Prof Law said the reports allow shareholders to assess whether the company is effectively managing its ESG footprints and targets, and positioning itself for long-term success.

"This information is extremely vital for shareholders to determine whether a company's sustainability efforts genuinely align with their own values and investment objectives, and to identify potential risks and opportunities that may impact the company's financial performance," he said.

Investors should also get a quick sense of how the companies comply with regulations and align with standards, Prof Loh added. "It is important to see if they are just 'check-the-box' descriptions by evaluating the specificities of the descriptions."

For example, Singtel disclosed its focus on the community and detailed its work through its diversity initiatives and how it empowers employees, customers and suppliers.

It also laid out specific targets, such as having 32 per cent of female employees in management by its 2050 financial year. It was recognised by the 2023 Bloomberg gender equality index for the fifth year running.

In the opening remarks of the report, Singtel chairman Lee Theng Kiat and group chief executive officer Yuen Kuan Moon said: "Engaged employees deliver superior business results, boost customer satisfaction levels and enable a vibrant company culture and workplace. This is why we make engagement a priority for our people."

Besides caring for employees, the Singtel report also looks at supporting the community, such as improving the digital inclusion of seniors and migrant workers.

In assessing sustainability reports, Prof Loh said readers should also look at the role of the board and management in driving initiatives, and how sustainability gels with the company's strategy.

He commended CDL for the way its strategy is enhanced along the triple bottom lines of profit, planet and people.

CDL is also the first company in Singapore to commit to nature-related disclosures based on the Taskforce on Nature-related Financial Disclosures (TNFD) recommendations.

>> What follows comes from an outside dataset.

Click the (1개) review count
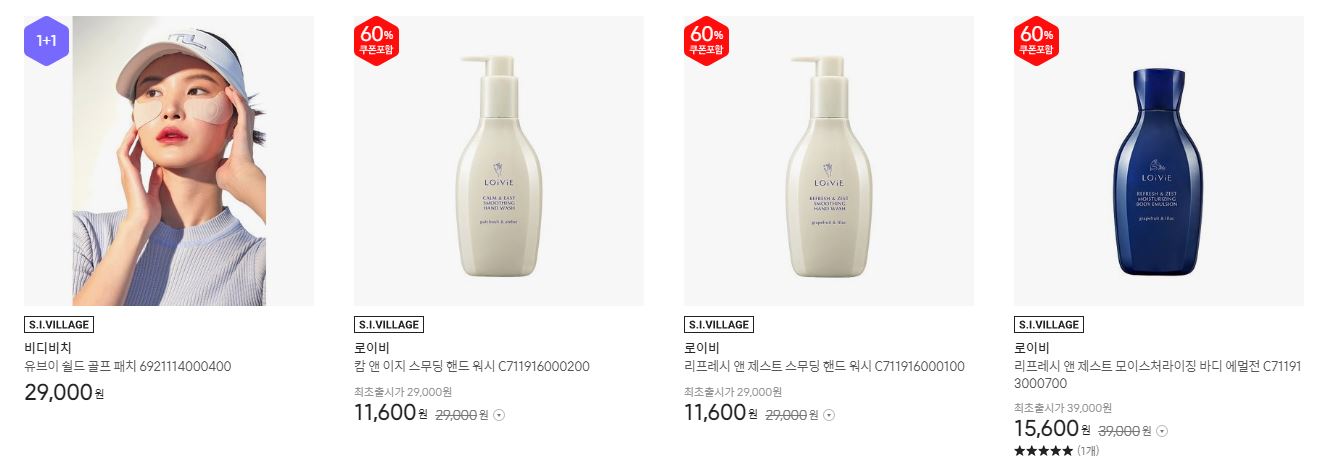Image resolution: width=1321 pixels, height=462 pixels. 1088,451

"Nature goes beyond climate and the TNFD guidelines show why firms should worry about this, because businesses have an impact on natural habitats. This spans supply chains and even how customers use their products," Prof Loh said.

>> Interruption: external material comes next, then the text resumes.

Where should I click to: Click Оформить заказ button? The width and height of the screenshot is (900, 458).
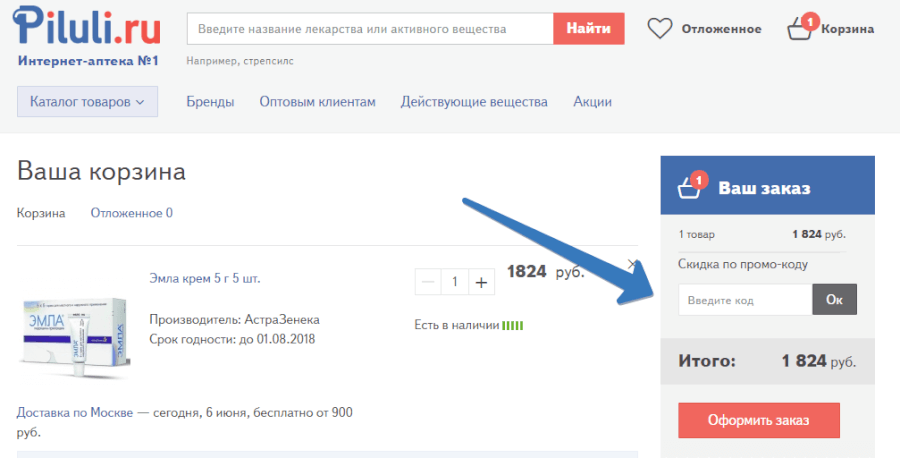coord(759,420)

"Climate change is only half the story. We need climate action to protect nature and biodiversity -- that is the end point, which is why I feel that the impending focus on nature is the right way to go forward," he added.

CDL noted that in 2023, it had no sites located within or adjacent to protected areas. It also has a policy which promotes biodiversity protection and urban greenery across its operations.

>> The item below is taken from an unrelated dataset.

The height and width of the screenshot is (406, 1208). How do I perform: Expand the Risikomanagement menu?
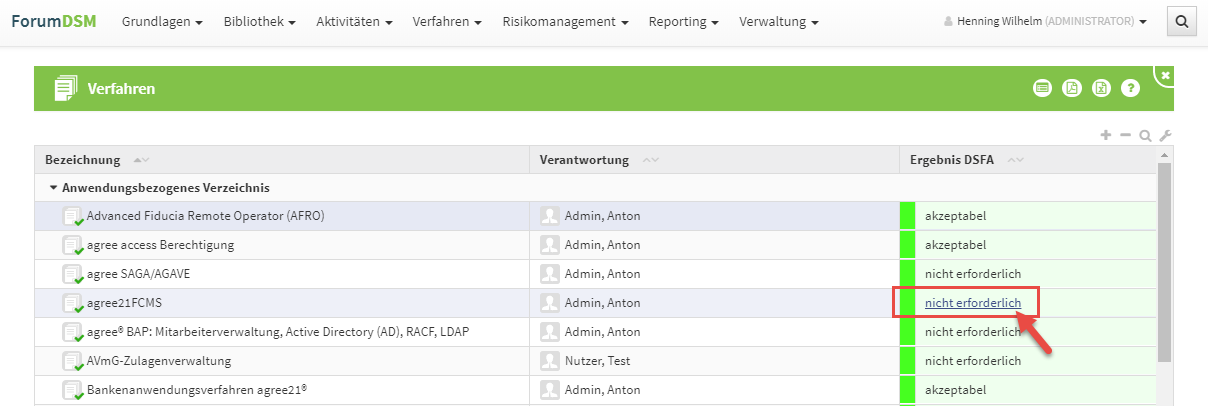pos(565,21)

The companies also noted in their reports that rather than just posing challenges, sustainability can also be an opportunity.

For instance, CapitaLand Investment retrofitted heritage buildings in Clarke Quay to improve environmental performance, resulting in cost avoidance of $120,000 a year.

Meanwhile, Sembcorp is riding the momentum for renewables growth in response to growing global demand for energy security and resilience.

"This trend would generate positive impact for our business as we support the global energy transition," Sembcorp said in its report.

It aims to grow its gross installed renewable energy capacity to 25 gigawatts by 2028. As at Dec 31, 2023, its gross installed renewable energy capacity reached 9.4 gigawatts.

This also enhanced its bottom line, as net profit before exceptional items from the renewables segment grew to $200 million.

Meanwhile, UOB also found opportunities in sustainability, by extending $44.5 billion in sustainable financing to corporates as at the end of 2023.

Deputy chairman and chief executive officer Wee Ee Cheong said in the report: "As a responsible organisation, we want to create real and positive impact for the economy, environment and society.

"We believe in a fair, equitable and just transition that considers the socio-economic diversity of our region."

The Singapore Exchange already requires listed firms to produce sustainability reports, with climate reporting progressively made mandatory for those in specific sectors like finance.

But from the 2025 financial year, all listed firms will have to make climate-related disclosures. And by the 2027 financial year, it will also be required of large non-listed companies.